[Problem]:
Copy each entry below exactly as it appears.

━━━━━ Data ━━━━━

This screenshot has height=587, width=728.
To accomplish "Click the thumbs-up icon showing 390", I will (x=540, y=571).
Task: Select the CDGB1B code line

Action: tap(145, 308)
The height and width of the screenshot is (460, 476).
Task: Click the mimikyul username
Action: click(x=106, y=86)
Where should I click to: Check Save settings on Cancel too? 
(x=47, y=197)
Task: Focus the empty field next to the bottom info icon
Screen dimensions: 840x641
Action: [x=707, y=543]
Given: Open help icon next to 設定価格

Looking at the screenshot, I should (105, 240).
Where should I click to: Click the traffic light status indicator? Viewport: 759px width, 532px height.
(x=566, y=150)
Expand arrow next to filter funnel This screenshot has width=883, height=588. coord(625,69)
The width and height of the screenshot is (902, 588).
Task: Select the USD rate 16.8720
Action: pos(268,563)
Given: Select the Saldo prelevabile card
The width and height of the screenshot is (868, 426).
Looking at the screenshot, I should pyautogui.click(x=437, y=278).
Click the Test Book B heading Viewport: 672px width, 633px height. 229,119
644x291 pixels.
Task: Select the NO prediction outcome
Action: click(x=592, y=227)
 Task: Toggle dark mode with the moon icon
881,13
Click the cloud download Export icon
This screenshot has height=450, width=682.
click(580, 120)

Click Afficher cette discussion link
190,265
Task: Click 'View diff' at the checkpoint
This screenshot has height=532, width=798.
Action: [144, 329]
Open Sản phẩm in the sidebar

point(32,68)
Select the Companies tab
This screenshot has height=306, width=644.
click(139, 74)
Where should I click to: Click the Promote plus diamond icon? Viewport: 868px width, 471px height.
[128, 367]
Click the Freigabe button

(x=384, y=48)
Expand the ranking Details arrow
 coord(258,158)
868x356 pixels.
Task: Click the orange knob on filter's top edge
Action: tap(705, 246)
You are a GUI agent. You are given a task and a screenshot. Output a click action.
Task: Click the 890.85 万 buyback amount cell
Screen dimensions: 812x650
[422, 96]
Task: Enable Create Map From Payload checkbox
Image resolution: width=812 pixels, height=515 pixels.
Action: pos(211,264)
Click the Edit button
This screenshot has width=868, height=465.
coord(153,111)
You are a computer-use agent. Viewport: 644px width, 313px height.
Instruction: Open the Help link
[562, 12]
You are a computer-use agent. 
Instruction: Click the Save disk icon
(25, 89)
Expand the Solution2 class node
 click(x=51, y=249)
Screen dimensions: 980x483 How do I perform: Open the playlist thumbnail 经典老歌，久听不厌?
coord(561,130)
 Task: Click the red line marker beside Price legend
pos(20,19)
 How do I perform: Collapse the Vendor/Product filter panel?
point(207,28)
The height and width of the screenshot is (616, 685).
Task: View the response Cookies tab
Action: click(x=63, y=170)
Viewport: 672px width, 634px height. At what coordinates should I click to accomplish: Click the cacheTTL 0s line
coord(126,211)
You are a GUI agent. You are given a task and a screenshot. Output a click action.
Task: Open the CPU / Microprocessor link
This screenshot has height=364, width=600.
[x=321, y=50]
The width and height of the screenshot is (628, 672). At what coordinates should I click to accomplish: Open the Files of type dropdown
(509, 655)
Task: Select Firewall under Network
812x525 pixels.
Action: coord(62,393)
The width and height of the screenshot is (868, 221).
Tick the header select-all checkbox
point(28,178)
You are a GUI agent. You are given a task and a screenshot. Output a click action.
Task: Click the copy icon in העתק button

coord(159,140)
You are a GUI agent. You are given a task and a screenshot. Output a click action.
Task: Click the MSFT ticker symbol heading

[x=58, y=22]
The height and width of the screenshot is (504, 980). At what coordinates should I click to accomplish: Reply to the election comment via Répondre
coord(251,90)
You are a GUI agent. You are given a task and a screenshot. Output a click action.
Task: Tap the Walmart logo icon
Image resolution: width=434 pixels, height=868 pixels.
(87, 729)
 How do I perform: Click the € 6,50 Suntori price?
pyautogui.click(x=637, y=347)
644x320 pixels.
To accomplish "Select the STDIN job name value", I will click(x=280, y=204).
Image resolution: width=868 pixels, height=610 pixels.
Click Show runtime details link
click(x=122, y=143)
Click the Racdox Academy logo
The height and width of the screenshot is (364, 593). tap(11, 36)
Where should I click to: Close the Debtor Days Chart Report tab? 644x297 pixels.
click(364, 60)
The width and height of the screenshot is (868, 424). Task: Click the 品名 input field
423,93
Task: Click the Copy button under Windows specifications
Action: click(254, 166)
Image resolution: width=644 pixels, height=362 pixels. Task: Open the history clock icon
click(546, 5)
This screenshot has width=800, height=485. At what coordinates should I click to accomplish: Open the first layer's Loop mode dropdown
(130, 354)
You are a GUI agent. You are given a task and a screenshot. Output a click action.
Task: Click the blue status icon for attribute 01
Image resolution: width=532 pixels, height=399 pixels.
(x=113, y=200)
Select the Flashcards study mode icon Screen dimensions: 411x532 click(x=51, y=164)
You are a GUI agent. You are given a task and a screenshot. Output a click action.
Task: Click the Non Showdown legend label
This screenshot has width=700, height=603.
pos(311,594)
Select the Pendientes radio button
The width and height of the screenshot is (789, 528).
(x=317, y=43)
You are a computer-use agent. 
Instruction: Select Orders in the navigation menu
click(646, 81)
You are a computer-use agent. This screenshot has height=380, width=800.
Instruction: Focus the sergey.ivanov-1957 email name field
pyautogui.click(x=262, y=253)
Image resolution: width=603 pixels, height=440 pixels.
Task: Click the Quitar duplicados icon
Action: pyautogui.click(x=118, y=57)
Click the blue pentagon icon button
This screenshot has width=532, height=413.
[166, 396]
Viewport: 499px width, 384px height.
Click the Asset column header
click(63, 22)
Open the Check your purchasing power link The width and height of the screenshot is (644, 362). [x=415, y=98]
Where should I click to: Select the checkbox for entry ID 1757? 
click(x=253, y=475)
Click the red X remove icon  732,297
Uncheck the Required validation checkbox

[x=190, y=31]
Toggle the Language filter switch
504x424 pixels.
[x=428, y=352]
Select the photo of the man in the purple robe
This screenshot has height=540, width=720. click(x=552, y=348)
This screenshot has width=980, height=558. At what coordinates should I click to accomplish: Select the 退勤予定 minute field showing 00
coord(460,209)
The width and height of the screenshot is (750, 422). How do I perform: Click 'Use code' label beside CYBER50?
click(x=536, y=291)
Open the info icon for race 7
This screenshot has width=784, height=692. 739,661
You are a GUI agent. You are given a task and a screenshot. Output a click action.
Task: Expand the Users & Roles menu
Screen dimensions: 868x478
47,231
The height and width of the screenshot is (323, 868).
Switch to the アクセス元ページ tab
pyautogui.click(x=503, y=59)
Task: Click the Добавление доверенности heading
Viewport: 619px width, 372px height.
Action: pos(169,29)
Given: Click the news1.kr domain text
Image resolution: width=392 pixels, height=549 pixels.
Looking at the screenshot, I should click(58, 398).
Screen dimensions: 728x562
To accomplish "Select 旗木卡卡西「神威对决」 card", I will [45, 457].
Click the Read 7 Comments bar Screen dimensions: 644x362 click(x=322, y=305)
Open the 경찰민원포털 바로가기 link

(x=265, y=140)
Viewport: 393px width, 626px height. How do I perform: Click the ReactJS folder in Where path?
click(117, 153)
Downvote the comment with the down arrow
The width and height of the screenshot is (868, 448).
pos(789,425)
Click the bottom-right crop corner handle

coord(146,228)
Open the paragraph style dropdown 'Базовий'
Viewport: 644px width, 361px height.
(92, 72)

━━━━━

[Response to this task]:
This screenshot has height=587, width=728.
To accomplish "Click the thumbs-up icon showing 390", I will (x=540, y=571).
Task: Select the CDGB1B code line

Action: tap(145, 308)
The height and width of the screenshot is (460, 476).
Task: Click the mimikyul username
Action: click(x=106, y=86)
Where should I click to: Check Save settings on Cancel too? 
(x=47, y=197)
Task: Focus the empty field next to the bottom info icon
Screen dimensions: 840x641
Action: [x=707, y=543]
Given: Open help icon next to 設定価格

Looking at the screenshot, I should (105, 240).
Where should I click to: Click the traffic light status indicator? Viewport: 759px width, 532px height.
(x=566, y=150)
Expand arrow next to filter funnel This screenshot has width=883, height=588. coord(625,69)
The width and height of the screenshot is (902, 588).
Task: Select the USD rate 16.8720
Action: pos(268,563)
Given: Select the Saldo prelevabile card
The width and height of the screenshot is (868, 426).
Looking at the screenshot, I should pyautogui.click(x=437, y=278).
Click the Test Book B heading Viewport: 672px width, 633px height. 229,119
644x291 pixels.
Task: Select the NO prediction outcome
Action: click(x=592, y=227)
 Task: Toggle dark mode with the moon icon
881,13
Click the cloud download Export icon
This screenshot has height=450, width=682.
click(580, 120)

Click Afficher cette discussion link
190,265
Task: Click 'View diff' at the checkpoint
This screenshot has height=532, width=798.
Action: [144, 329]
Open Sản phẩm in the sidebar

point(32,68)
Select the Companies tab
This screenshot has height=306, width=644.
click(139, 74)
Where should I click to: Click the Promote plus diamond icon? Viewport: 868px width, 471px height.
[128, 367]
Click the Freigabe button

(x=384, y=48)
Expand the ranking Details arrow
 coord(258,158)
868x356 pixels.
Task: Click the orange knob on filter's top edge
Action: tap(705, 246)
You are a GUI agent. You are given a task and a screenshot. Output a click action.
Task: Click the 890.85 万 buyback amount cell
Screen dimensions: 812x650
[422, 96]
Task: Enable Create Map From Payload checkbox
Image resolution: width=812 pixels, height=515 pixels.
Action: pos(211,264)
Click the Edit button
This screenshot has width=868, height=465.
coord(153,111)
You are a computer-use agent. Viewport: 644px width, 313px height.
Instruction: Open the Help link
[562, 12]
You are a computer-use agent. 
Instruction: Click the Save disk icon
(25, 89)
Expand the Solution2 class node
 click(x=51, y=249)
Screen dimensions: 980x483 How do I perform: Open the playlist thumbnail 经典老歌，久听不厌?
coord(561,130)
 Task: Click the red line marker beside Price legend
pos(20,19)
 How do I perform: Collapse the Vendor/Product filter panel?
point(207,28)
The height and width of the screenshot is (616, 685).
Task: View the response Cookies tab
Action: click(x=63, y=170)
Viewport: 672px width, 634px height. At what coordinates should I click to accomplish: Click the cacheTTL 0s line
coord(126,211)
You are a GUI agent. You are given a task and a screenshot. Output a click action.
Task: Open the CPU / Microprocessor link
This screenshot has height=364, width=600.
[x=321, y=50]
The width and height of the screenshot is (628, 672). At what coordinates should I click to accomplish: Open the Files of type dropdown
(509, 655)
Task: Select Firewall under Network
812x525 pixels.
Action: coord(62,393)
The width and height of the screenshot is (868, 221).
Tick the header select-all checkbox
point(28,178)
You are a GUI agent. You are given a task and a screenshot. Output a click action.
Task: Click the copy icon in העתק button

coord(159,140)
You are a GUI agent. You are given a task and a screenshot. Output a click action.
Task: Click the MSFT ticker symbol heading

[x=58, y=22]
The height and width of the screenshot is (504, 980). At what coordinates should I click to accomplish: Reply to the election comment via Répondre
coord(251,90)
You are a GUI agent. You are given a task and a screenshot. Output a click action.
Task: Tap the Walmart logo icon
Image resolution: width=434 pixels, height=868 pixels.
(87, 729)
 How do I perform: Click the € 6,50 Suntori price?
pyautogui.click(x=637, y=347)
644x320 pixels.
To accomplish "Select the STDIN job name value", I will click(x=280, y=204).
Image resolution: width=868 pixels, height=610 pixels.
Click Show runtime details link
click(x=122, y=143)
Click the Racdox Academy logo
The height and width of the screenshot is (364, 593). tap(11, 36)
Where should I click to: Close the Debtor Days Chart Report tab? 644x297 pixels.
click(364, 60)
The width and height of the screenshot is (868, 424). Task: Click the 品名 input field
423,93
Task: Click the Copy button under Windows specifications
Action: click(254, 166)
Image resolution: width=644 pixels, height=362 pixels. Task: Open the history clock icon
click(546, 5)
This screenshot has width=800, height=485. At what coordinates should I click to accomplish: Open the first layer's Loop mode dropdown
(130, 354)
You are a GUI agent. You are given a task and a screenshot. Output a click action.
Task: Click the blue status icon for attribute 01
Image resolution: width=532 pixels, height=399 pixels.
(x=113, y=200)
Select the Flashcards study mode icon Screen dimensions: 411x532 click(x=51, y=164)
You are a GUI agent. You are given a task and a screenshot. Output a click action.
Task: Click the Non Showdown legend label
This screenshot has width=700, height=603.
pos(311,594)
Select the Pendientes radio button
The width and height of the screenshot is (789, 528).
(x=317, y=43)
You are a computer-use agent. 
Instruction: Select Orders in the navigation menu
click(646, 81)
You are a computer-use agent. This screenshot has height=380, width=800.
Instruction: Focus the sergey.ivanov-1957 email name field
pyautogui.click(x=262, y=253)
Image resolution: width=603 pixels, height=440 pixels.
Task: Click the Quitar duplicados icon
Action: pyautogui.click(x=118, y=57)
Click the blue pentagon icon button
This screenshot has width=532, height=413.
[166, 396]
Viewport: 499px width, 384px height.
Click the Asset column header
click(63, 22)
Open the Check your purchasing power link The width and height of the screenshot is (644, 362). [x=415, y=98]
Where should I click to: Select the checkbox for entry ID 1757? 
click(x=253, y=475)
Click the red X remove icon  732,297
Uncheck the Required validation checkbox

[x=190, y=31]
Toggle the Language filter switch
504x424 pixels.
[x=428, y=352]
Select the photo of the man in the purple robe
This screenshot has height=540, width=720. click(x=552, y=348)
This screenshot has width=980, height=558. At what coordinates should I click to accomplish: Select the 退勤予定 minute field showing 00
coord(460,209)
The width and height of the screenshot is (750, 422). How do I perform: Click 'Use code' label beside CYBER50?
click(x=536, y=291)
Open the info icon for race 7
This screenshot has width=784, height=692. 739,661
You are a GUI agent. You are given a task and a screenshot. Output a click action.
Task: Expand the Users & Roles menu
Screen dimensions: 868x478
47,231
The height and width of the screenshot is (323, 868).
Switch to the アクセス元ページ tab
pyautogui.click(x=503, y=59)
Task: Click the Добавление доверенности heading
Viewport: 619px width, 372px height.
Action: pos(169,29)
Given: Click the news1.kr domain text
Image resolution: width=392 pixels, height=549 pixels.
Looking at the screenshot, I should click(58, 398).
Screen dimensions: 728x562
To accomplish "Select 旗木卡卡西「神威对决」 card", I will [45, 457].
Click the Read 7 Comments bar Screen dimensions: 644x362 click(x=322, y=305)
Open the 경찰민원포털 바로가기 link

(x=265, y=140)
Viewport: 393px width, 626px height. How do I perform: Click the ReactJS folder in Where path?
click(117, 153)
Downvote the comment with the down arrow
The width and height of the screenshot is (868, 448).
pos(789,425)
Click the bottom-right crop corner handle

coord(146,228)
Open the paragraph style dropdown 'Базовий'
Viewport: 644px width, 361px height.
(92, 72)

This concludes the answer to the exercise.